Enfin, le médecin ne remplirait plus son rôle d’accompagnement du patient en fin de vie. Il deviendrait un simple prestataire, auquel la société confierait un acte qu’elle tiendrait pour anodin et sans conséquence pour celui qui l’effectue. Or on ne peut nier sa violence et sa symbolique, qui va à l’encontre du serment d’Hippocrate, consacré dans le code de la santé publique. Le Comité consultatif national d’éthique ne soulignait-il pas, en 2013, dans son avis 121 : « Il faut désamorcer l’illusion qui voudrait que l’euthanasie soit simple pour le médecin à qui il est demandé de prêter son concours. » Parce que cette injonction serait contradictoire avec leur vocation, parce que le geste létal n’est ni un traitement ni un soin, mais dénature leur métier, 13 organisations professionnelles de soignants ont récusé toute évolution de la législation.
Notre société souffre de multiples fragilités individuelles et peine à élaborer un projet collectif. Or, légaliser l’euthanasie et le suicide assisté, n’est-ce pas renoncer un peu plus à la construction de ce projet collectif ? Faut-il réduire notre sollicitude envers les personnes qui demandent à mourir à l’administration d’une dose létale et, ce faisant, tourner le dos à la solidarité qui est au cœur de notre contrat social ? Faut-il regarder la mort provoquée comme la réponse au « mal mourir » dans notre pays et le remède à la souffrance des plus vulnérables ? Peut-on croire que, dans l’immense majorité des cas, elle sera l’exercice d’un droit nouveau et non l’expression d’un désespoir personnel et d’une impuissance collective ? On ne peut légiférer sans poser ces questions essentielles.
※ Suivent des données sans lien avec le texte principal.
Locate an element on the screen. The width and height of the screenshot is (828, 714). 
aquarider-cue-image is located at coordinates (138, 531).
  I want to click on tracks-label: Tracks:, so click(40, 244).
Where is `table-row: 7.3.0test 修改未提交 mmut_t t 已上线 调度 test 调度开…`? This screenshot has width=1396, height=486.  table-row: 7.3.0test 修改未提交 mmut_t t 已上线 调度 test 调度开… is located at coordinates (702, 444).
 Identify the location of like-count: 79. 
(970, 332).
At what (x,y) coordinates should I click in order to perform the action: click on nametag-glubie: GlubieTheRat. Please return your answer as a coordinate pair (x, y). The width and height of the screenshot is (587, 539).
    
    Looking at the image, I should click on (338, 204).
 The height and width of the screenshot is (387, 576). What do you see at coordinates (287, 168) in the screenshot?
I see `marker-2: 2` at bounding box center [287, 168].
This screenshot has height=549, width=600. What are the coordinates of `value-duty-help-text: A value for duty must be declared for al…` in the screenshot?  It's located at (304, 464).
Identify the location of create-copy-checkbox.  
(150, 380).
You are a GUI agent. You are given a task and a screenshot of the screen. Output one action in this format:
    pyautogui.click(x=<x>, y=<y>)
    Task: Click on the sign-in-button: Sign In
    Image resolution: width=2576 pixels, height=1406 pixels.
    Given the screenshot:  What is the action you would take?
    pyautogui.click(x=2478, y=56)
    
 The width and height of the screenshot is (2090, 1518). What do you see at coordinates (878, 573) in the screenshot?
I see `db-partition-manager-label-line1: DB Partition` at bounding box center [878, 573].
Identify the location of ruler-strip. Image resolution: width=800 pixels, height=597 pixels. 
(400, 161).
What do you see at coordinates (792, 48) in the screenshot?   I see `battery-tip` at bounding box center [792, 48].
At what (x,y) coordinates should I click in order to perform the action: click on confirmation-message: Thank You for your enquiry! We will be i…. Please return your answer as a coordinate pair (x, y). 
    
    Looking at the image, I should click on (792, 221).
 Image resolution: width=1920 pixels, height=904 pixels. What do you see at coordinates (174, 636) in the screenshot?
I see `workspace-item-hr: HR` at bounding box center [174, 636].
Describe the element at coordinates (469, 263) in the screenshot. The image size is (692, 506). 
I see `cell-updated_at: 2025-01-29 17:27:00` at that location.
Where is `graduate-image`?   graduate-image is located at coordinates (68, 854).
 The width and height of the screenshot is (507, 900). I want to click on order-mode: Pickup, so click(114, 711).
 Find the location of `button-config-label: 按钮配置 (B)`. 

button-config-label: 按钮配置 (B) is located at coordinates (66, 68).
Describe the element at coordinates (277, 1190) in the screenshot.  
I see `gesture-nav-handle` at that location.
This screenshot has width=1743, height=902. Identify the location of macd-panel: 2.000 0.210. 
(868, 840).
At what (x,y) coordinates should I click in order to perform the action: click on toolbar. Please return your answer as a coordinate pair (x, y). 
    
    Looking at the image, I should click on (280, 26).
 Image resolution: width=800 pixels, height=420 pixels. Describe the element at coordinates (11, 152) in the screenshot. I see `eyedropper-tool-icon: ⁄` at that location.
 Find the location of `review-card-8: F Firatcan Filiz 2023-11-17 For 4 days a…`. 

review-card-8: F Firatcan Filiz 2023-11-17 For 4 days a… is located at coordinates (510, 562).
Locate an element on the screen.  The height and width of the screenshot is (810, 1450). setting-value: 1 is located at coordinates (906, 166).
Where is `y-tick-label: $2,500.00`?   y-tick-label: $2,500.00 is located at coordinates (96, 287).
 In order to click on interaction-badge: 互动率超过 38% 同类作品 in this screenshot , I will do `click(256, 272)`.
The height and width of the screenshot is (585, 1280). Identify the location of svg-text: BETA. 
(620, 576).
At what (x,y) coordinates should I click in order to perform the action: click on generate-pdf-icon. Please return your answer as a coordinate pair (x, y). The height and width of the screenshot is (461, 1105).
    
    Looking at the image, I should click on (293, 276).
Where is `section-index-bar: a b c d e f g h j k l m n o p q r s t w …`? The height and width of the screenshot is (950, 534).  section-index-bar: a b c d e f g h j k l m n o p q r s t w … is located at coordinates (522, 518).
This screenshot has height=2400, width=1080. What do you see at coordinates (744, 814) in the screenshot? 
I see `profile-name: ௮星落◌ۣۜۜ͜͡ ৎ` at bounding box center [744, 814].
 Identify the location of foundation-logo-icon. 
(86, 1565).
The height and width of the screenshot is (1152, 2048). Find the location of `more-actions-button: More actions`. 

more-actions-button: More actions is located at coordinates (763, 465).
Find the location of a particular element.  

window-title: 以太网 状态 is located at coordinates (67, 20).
Au fond, quelle est notre vision de la personne humaine et quelle société voulons-nous bâtir ensemble ? C’est de cela qu’il faut débattre.
Jean-Marc Sauvé a été président de la Commission indépendante sur les abus sexuels dans l’Église. Il était vice-président du Conseil d’État quand il a présidé aux auditions concernant la décision médicale d’arrêt des traitements de Vincent Lambert.
Quel hypocrite ce « haut fonctionnaire ». Il ferait certainement appel à l’une de ses connaissances pour mettre fin à ses souffrances horribles. Comme d’autres l’ont fait.
Quelle honte ! Depuis 30 ans nos gouvernants, et les premiers de cordée qu’ils servent, ont mis en place tous les processus destinés, dans la vie comme au travail, à casser les solidarités et à ériger l’individualisme comme mode de fonctionnement idéal. Leur « diviser pour mieux régner » a magnifiquement fonctionné.
Et aujourd’hui, un bonhomme issu de cette engeance vient nous dire que choisir sa mort met en danger la solidarité. Alors que nous savons tous que ceux qui en ont les moyens iront se faire administrer dans des pays plus avancés, ce que ce monsieur demande c’est que les petits, les sans grade, les sans dents, ceux qui ne sont rien, les factieux fassent société souffrant jusqu’au bout.
Son analyse donne juste envie de vomir.